§ Directions for this task: Given the records below, the lines starting at the line with "Task: Select the refresh/update sidebar tab" and ending at the line with "Given: Click the layout zoom slider" should be output exactly, both end lines kept and pictures left out.

§ Saved entries:
□ □ □ □

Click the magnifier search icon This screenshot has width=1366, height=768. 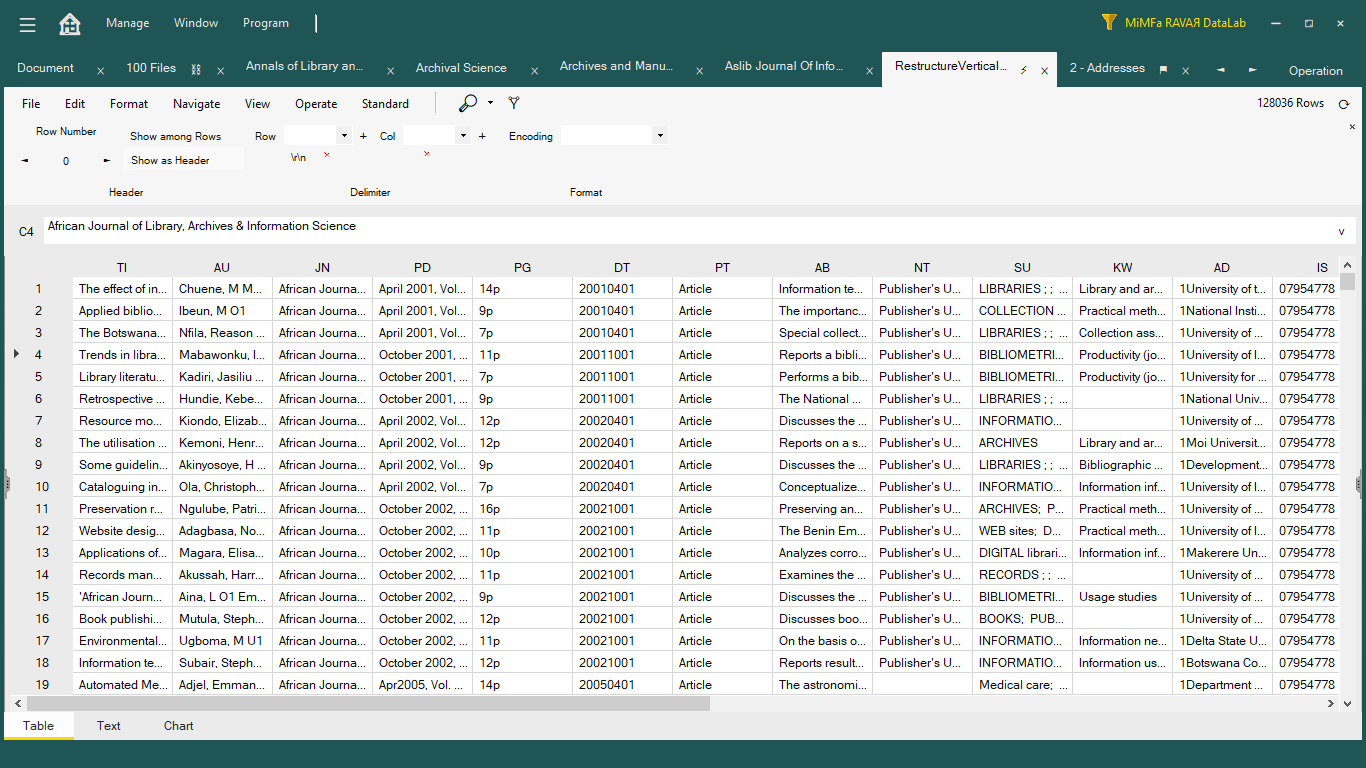468,103
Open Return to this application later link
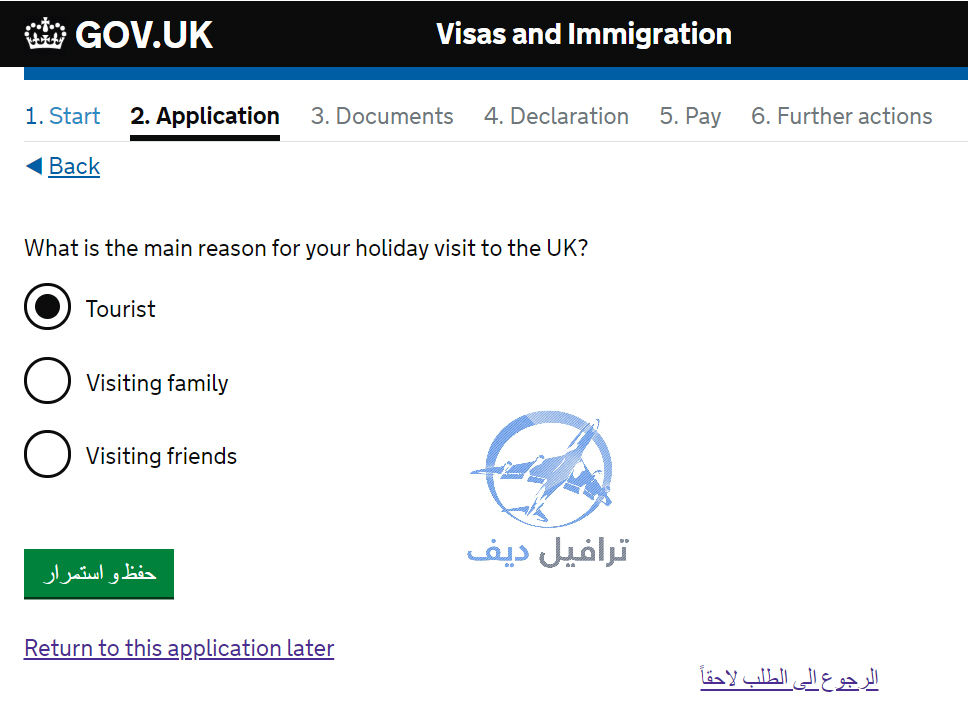This screenshot has height=724, width=968. (179, 648)
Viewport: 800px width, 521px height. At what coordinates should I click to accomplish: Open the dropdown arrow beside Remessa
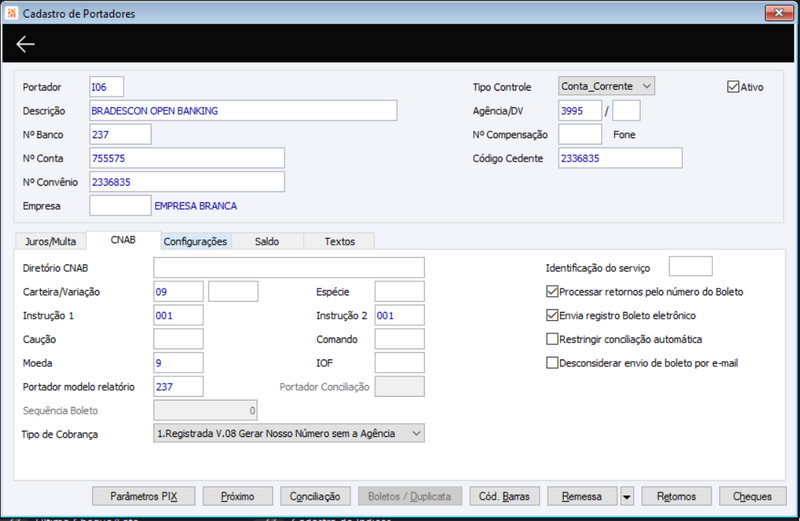pyautogui.click(x=625, y=496)
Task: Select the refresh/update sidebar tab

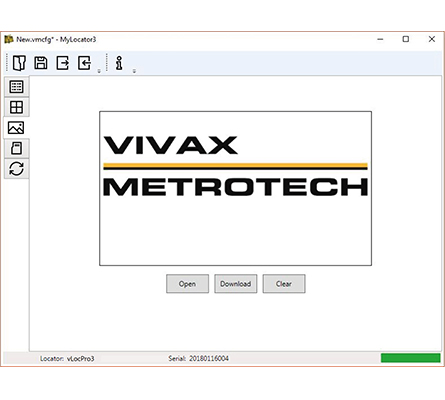Action: pyautogui.click(x=16, y=169)
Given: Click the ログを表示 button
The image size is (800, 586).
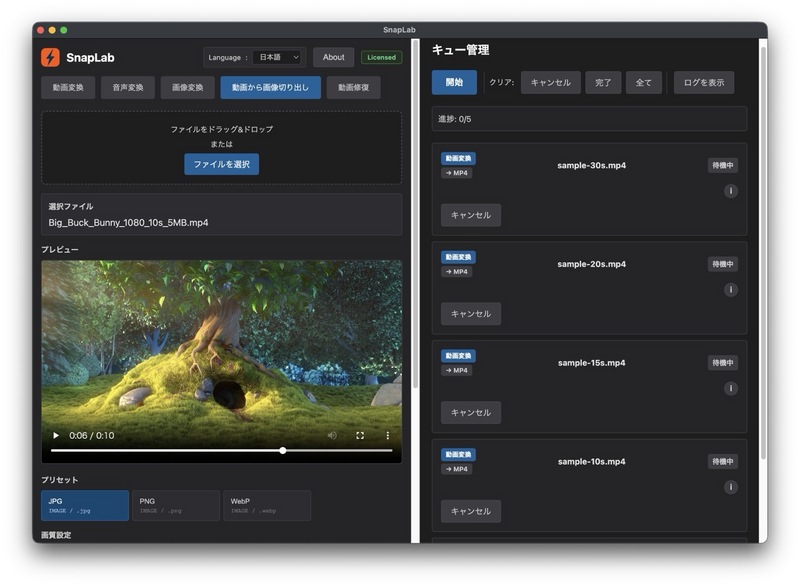Looking at the screenshot, I should 703,83.
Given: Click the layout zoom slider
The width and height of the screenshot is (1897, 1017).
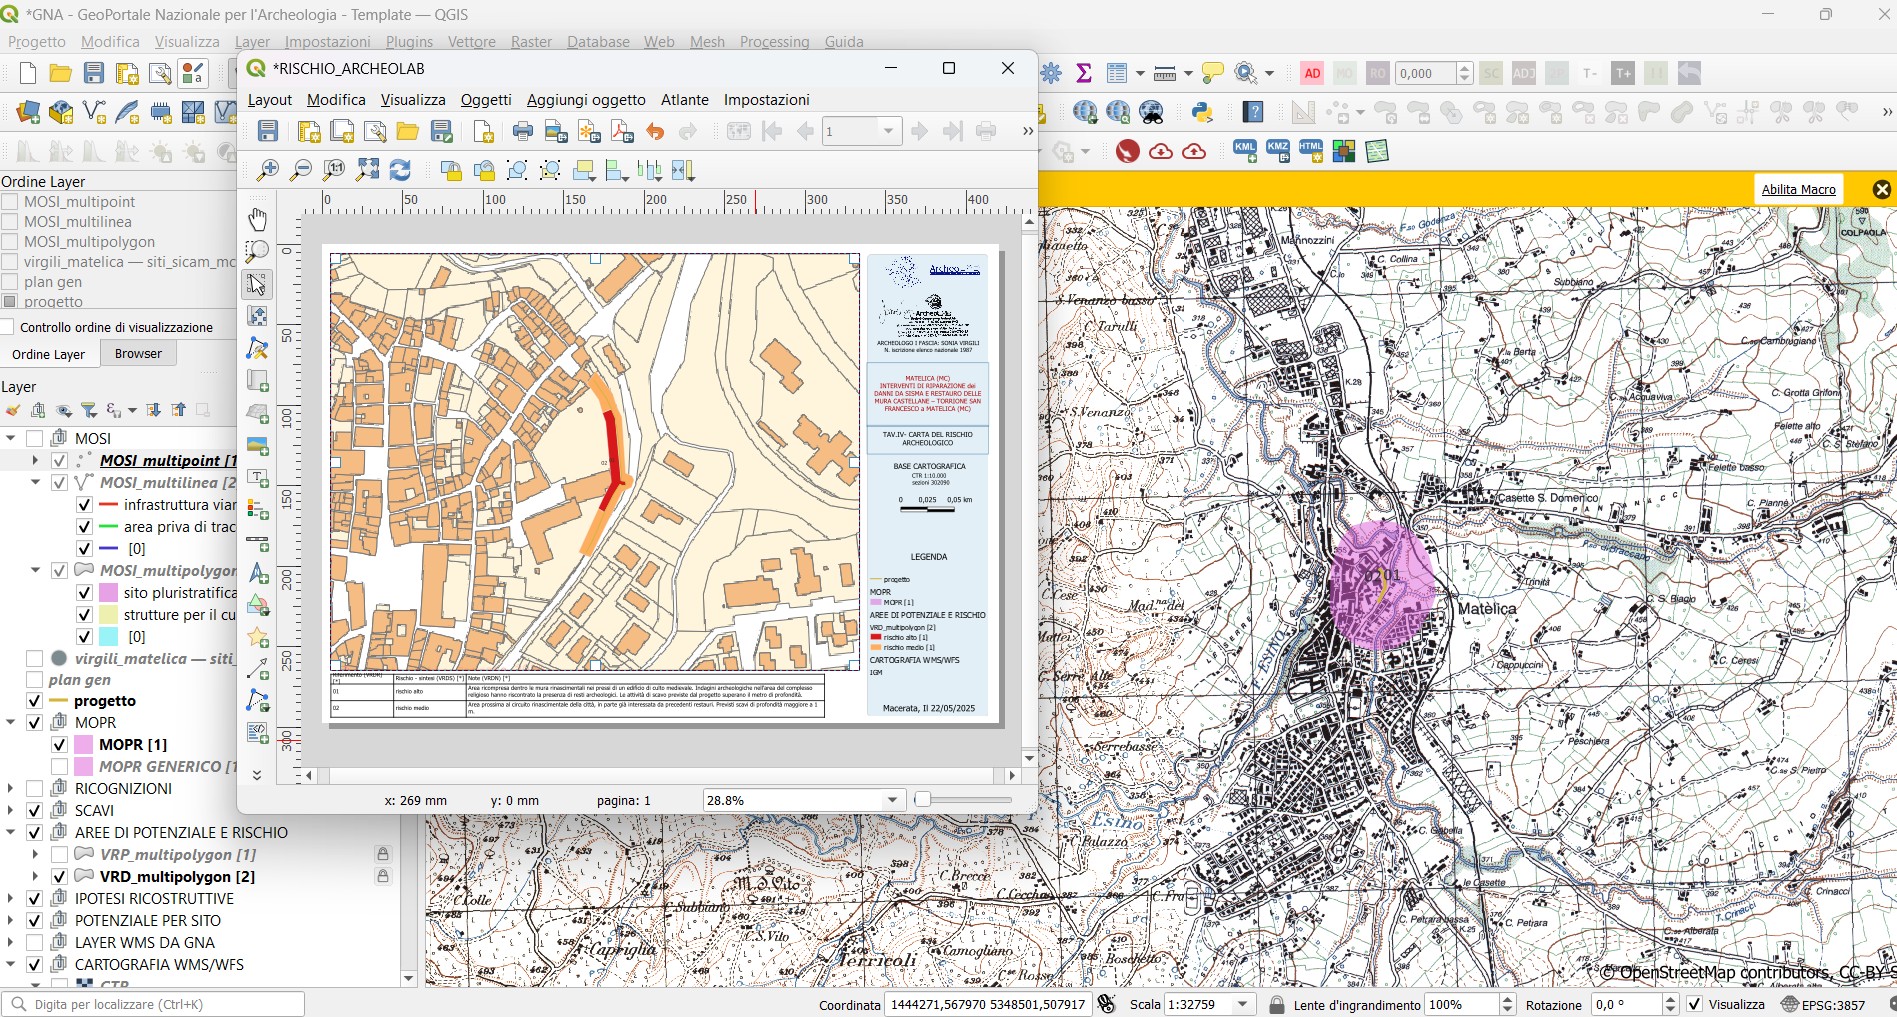Looking at the screenshot, I should point(923,800).
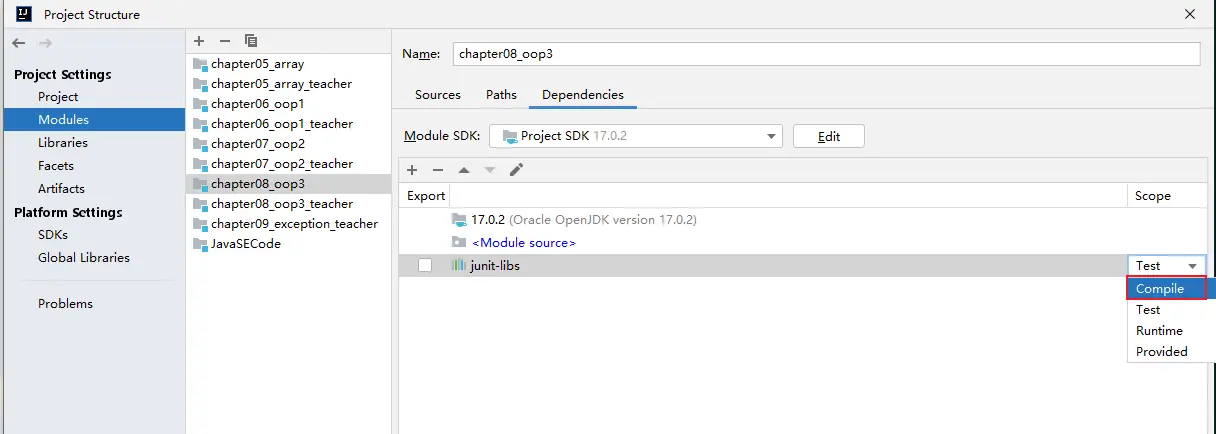This screenshot has width=1216, height=434.
Task: Click the copy module icon
Action: point(251,41)

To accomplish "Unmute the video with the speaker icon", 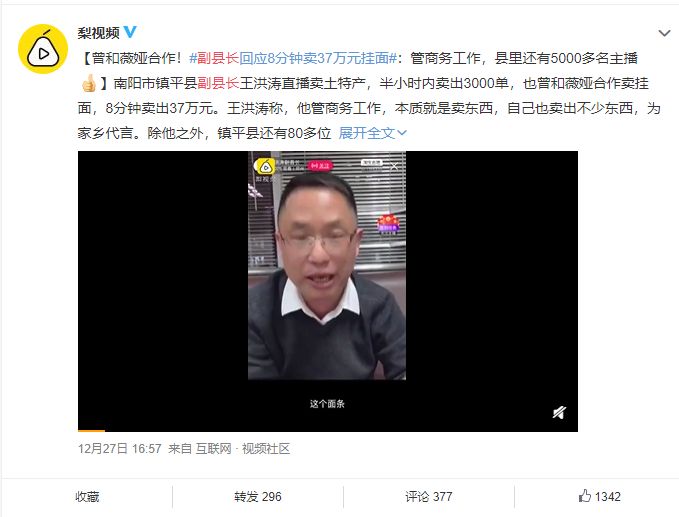I will pos(559,413).
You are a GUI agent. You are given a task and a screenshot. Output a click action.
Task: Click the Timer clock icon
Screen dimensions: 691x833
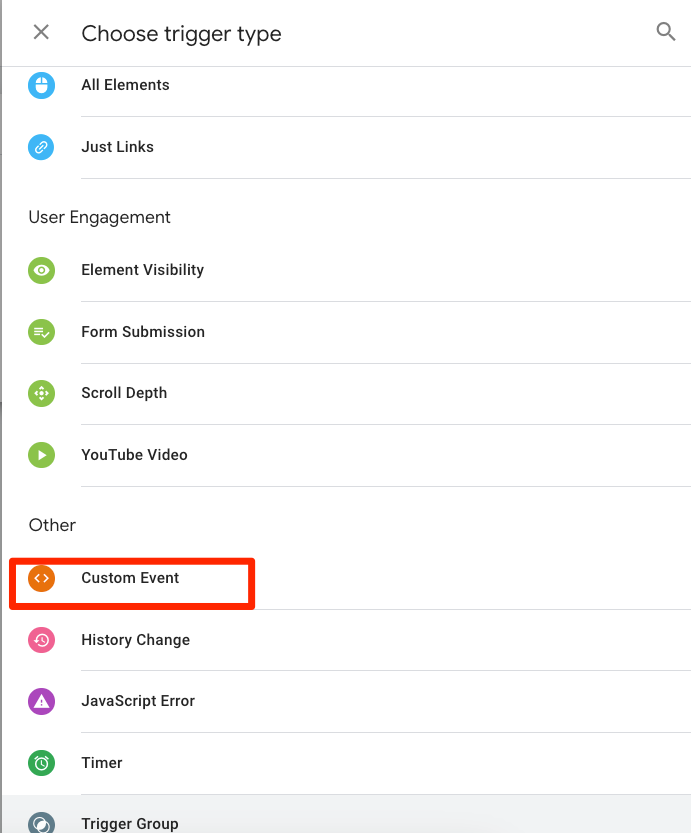(41, 763)
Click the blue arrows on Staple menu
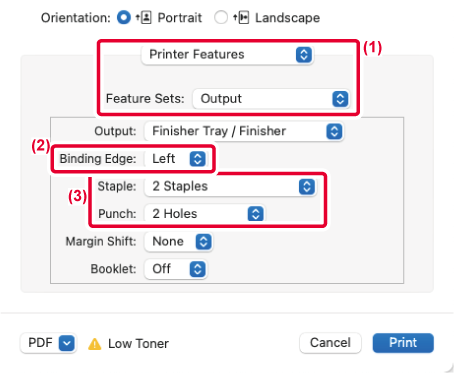This screenshot has height=373, width=454. pyautogui.click(x=307, y=187)
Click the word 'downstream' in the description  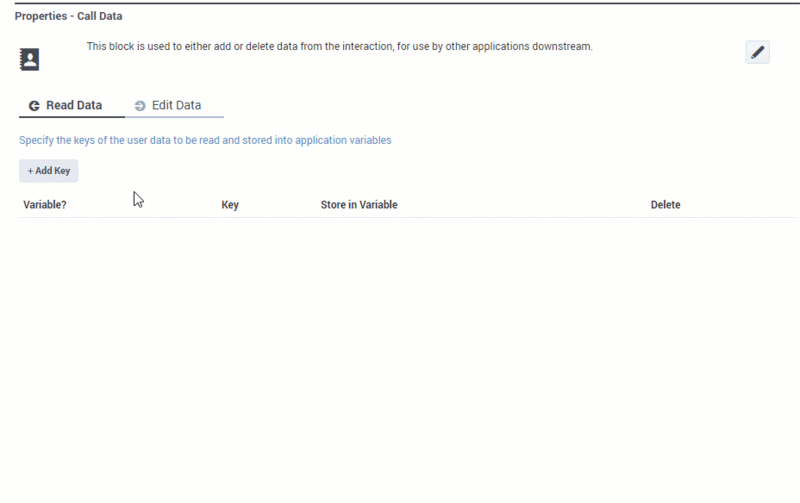561,46
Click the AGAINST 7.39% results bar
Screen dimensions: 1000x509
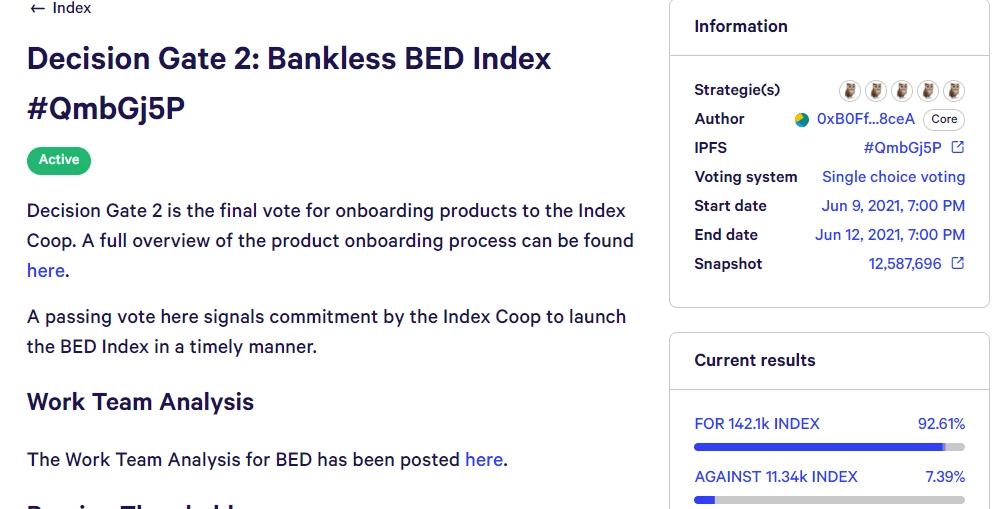click(x=829, y=500)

□ □ □ □

§ Response to the task:
Task: Select the refresh/update sidebar tab

Action: pyautogui.click(x=16, y=169)
Given: Click the ログを表示 button
The image size is (800, 586).
Looking at the screenshot, I should 703,83.
Given: Click the layout zoom slider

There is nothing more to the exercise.